There are some very practical steps that we can take to improve things and protect our children. But we need to develop the fortitude and righteous indignation to do what it takes to get it done. In my opinion, we are nowhere near that stage yet. I hope and pray that we get there very soon.
As for the question of who should take responsibility for the safety of children, I suggest that it is the parents who need to take the lead on this. Why? Because, sad to say, until there is a groundswell of support for the protection of our children, schools will find it difficult to create and implement the type of programs to teach children how to establish personal boundaries and to ensure their own safety. And, because ultimately they are our children and we are responsible for them.
Next week, in the second and final column on this subject (in this forum), I plan on offering practical steps to parents on speaking to your children and more importantly, engaging in the types of behaviors over the years that will help your children protect themselves from abuse.
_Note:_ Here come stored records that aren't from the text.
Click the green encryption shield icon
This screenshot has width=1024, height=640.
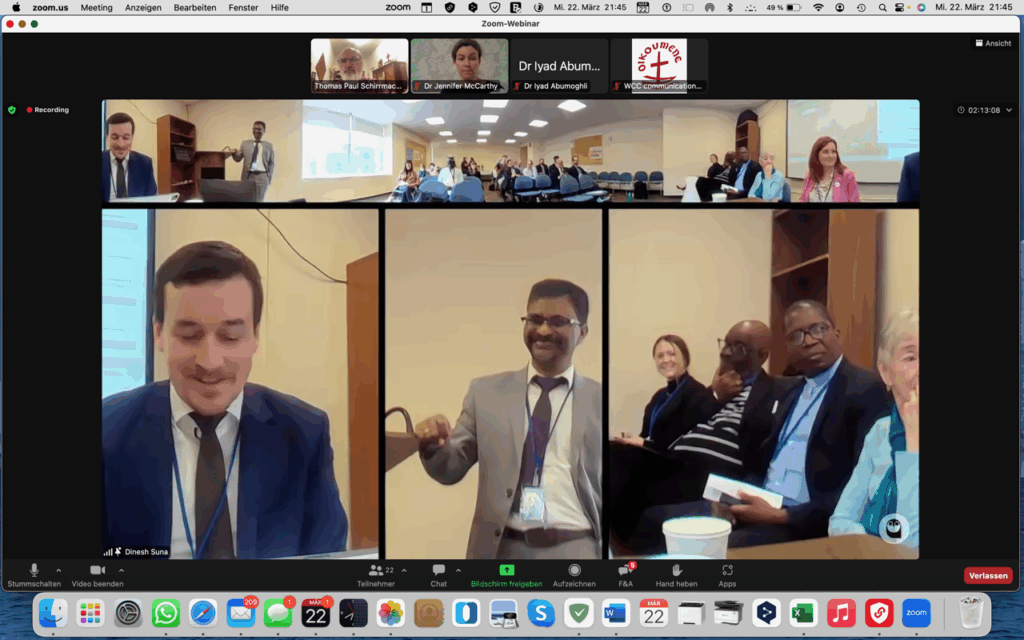click(12, 110)
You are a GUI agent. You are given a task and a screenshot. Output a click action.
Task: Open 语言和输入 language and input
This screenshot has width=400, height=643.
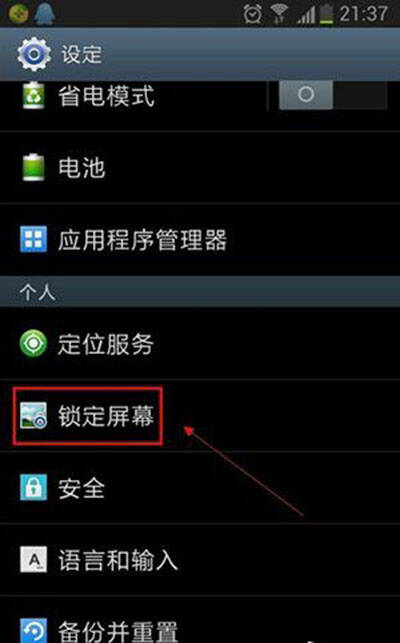tap(200, 560)
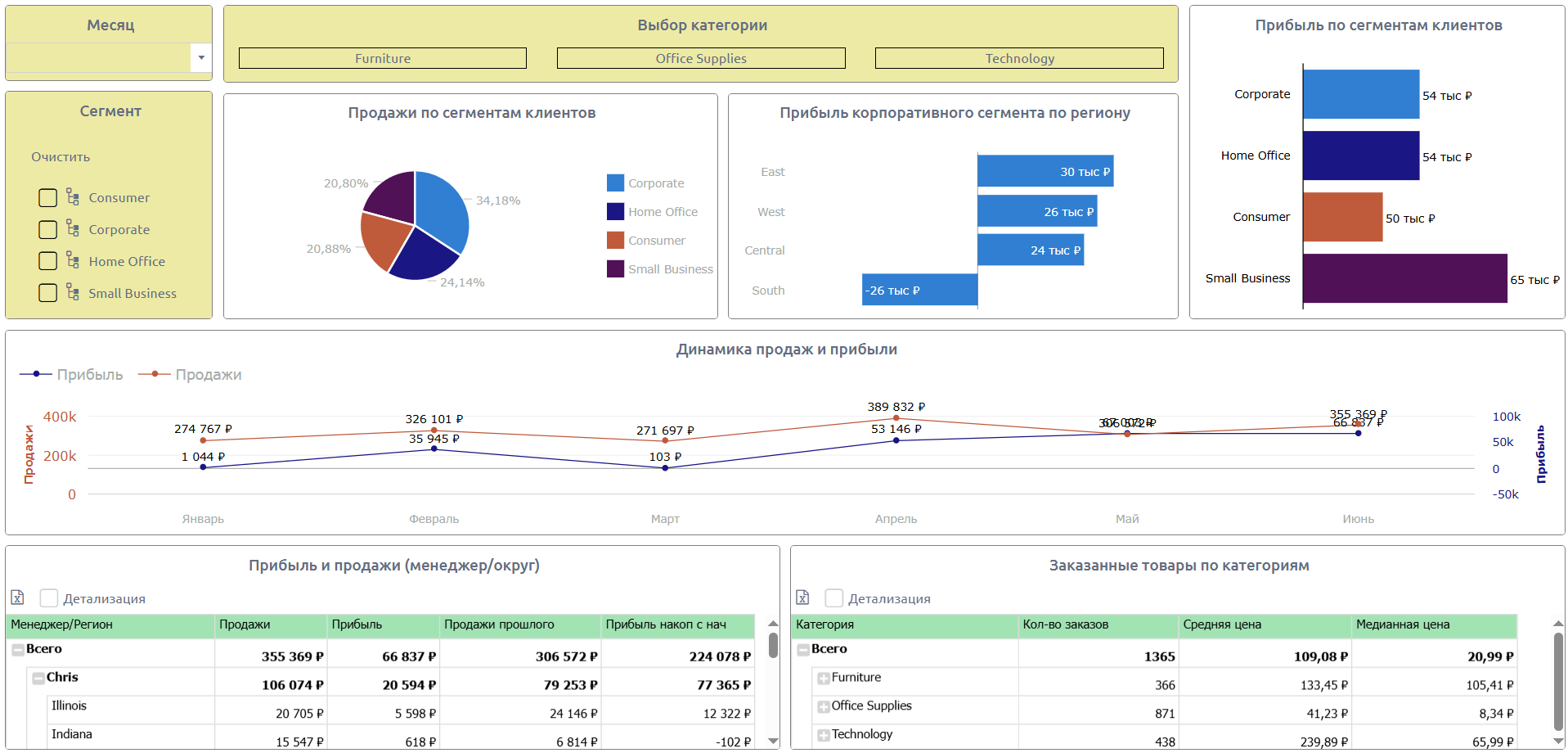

© 2006 Rabbi Yakov Horowitz, all rights reserved
On a very personal note; several years ago, I prepared a few columns on the subject of sexual abuse. After much reflection, I decided not to run them, as I felt that the public was not yet ready to confront this painful reality. A few months ago, during the holy days of Rosh Hashana/Yom Kippur, as I prepared to face Hashem and give an accounting of my deeds, I was repeatedly haunted by the images of the many dozens of abuse victims that I have encountered over the years. For, I have visited substance abuse facilities where they attempted to recover from drug overdoses. I have tried my best to comfort their parents who were going through their own personal gehenom, while their children confront theirs. I paid shiva calls to bereaved parents and siblings of abused children who later committed suicide (and to those whose children’s suicides were presented to the public as death-by-other-cause).
As I davened in shul this past Yom Kippur, I kept feeling that I betrayed the victims by not publishing the columns I had written – to prevent others from being victimized and to provide a tiny measure of validation and comfort that a community leader is acknowledging their pain and the reality of their lives. I promised myself that another Yom Kippur would not go by with my silence on this matter. The response to this letter I received is a small first step in this process, and I plan on publishing the columns in the not-too-distant future.